6 June 2018

by Lisa SMITH, Account Manager AURES UK

Have you ever wondered how card payments are processed at point of sale? Have you ever paused to think about how the interaction between your EPOS system and the Chip and PIN device works, how authorisations are managed, and what information is shared between the systems?

Or have you ever lay awake at night worrying about how you can be sure whether your payment system is PCI DSS-compliant?

Whether it’s to satisfy your curiosity or to ease your concerns, hopefully this blog will answer some of the main questions you have.
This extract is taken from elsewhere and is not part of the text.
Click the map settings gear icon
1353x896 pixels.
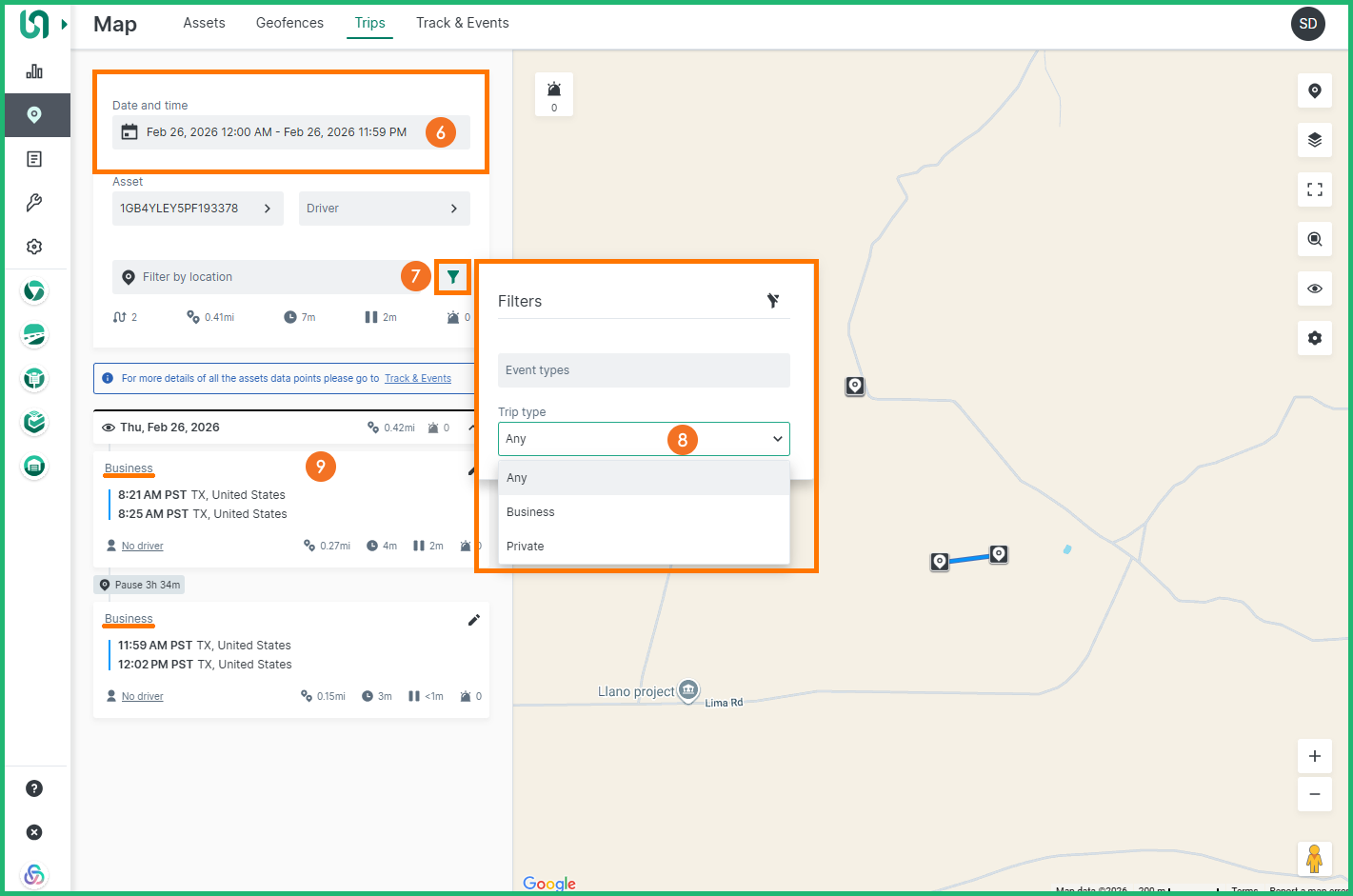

First of all, it is worth stating that the card payment process is fairly complex, so you’d be forgiven for not being completely au fait with all the ins and outs. It involves a number of different parties in every transaction, some weighty security protocols, and a good helping of digital tech magic.

Which, luckily for all of us, ensures the whole process runs automatically and glitch-free. Most of the time.

The parties involved

There are five participants involved in every card transaction, as follows:

  • The cardholder making the purchase.
  • The merchant selling the goods or services being bought.
  • The acquirer, a third party service provider who processes card payments on behalf of the merchant. The acquirer usually provides the Chip & PIN device, and is responsible for arranging the transaction’s authorisation, settlement and transfer of funds.
  • The card scheme, the organisation which provides the credit or debit service according to specified card scheme rules. Visa, MasterCard and American Express are all examples of card scheme operators.
  • The issuer, the bank or building society which provides the card to the cardholder, and is responsible for releasing funds once a purchase is authorised.

Some card scheme operators, for example American Express, also act as acquirers and issuers, requiring both cardholder and merchants to have a direct relationship with them.

The card payment cycle

The easiest way to understand the card payment process is as a 10-step cycle which starts with the cardholder presenting a card and ends with them receiving a receipt to say the transaction has been completed. It looks something like this:

  • 1. The customer indicates that they wish to pay by card at point of sale.
  • 2. The merchant initiates the payment process on the Chip & PIN device, which includes inputting how much is due to be paid.
  • 3. The customer inserts their card, or presents it for contactless payment.
  • 4. Information about the transaction, including the amount owed, is sent to the acquirer.
  • 5. The acquirer issues an authorisation request to the card scheme.
  • 6. The authorisation request is forwarded to the card issuer.
  • 7. The decision to accept or decline the authorisation request is sent back from the cardholder’s bank to the card scheme.
  • 8. The card scheme forwards this decision to the acquirer.
  • 9. The acquirer passes it on to the merchant.
  • 10. If the payment has been accepted by the cardholder’s bank, the merchant completes the transaction and prints a receipt for the customer.

The role of EPOS

In practice, so many of these steps are automated nowadays that they all seem to blend seamlessly into one another. We all know from experience that the whole process from presenting our card (step 3) to payment being authorised and the transaction being completed takes mere seconds. Nonetheless, this is the process every card transaction goes through.

Modern EPOS systems also mean most cycles are automated from step 2 onwards. Once the merchant has scanned or input items / prices and the customer says they want to pay by card, the merchant simply selects card payment on their EPOS screen and lets technology do the rest.

The EPOS will communicate with the Chip and PIN device to send it the total owed and initiate the process. Similarly, the Chip & Pin device will tell the EPOS system the outcome of the transaction so the back office system can be updated.

If you are wondering about PCI DSS compliance in all of this – the international regulatory standard which governs security of card transactions – then that is all automated within the system, too.

All payment details, i.e. the cardholder’s account numbers, card numbers, PINs and name, are encrypted at the Chip & Pin device. Only the card issuer – the customer’s bank or building society – has access to the encryption key to validate these details. All other parties simply pass on requests, apart from when the acquirer arranges transfer of funds to their client, the merchant.

But the principle is, no one sees the private card details of the customer apart from their own bank or building society.

Similarly, no data about the payment details are communicated with the EPOS system.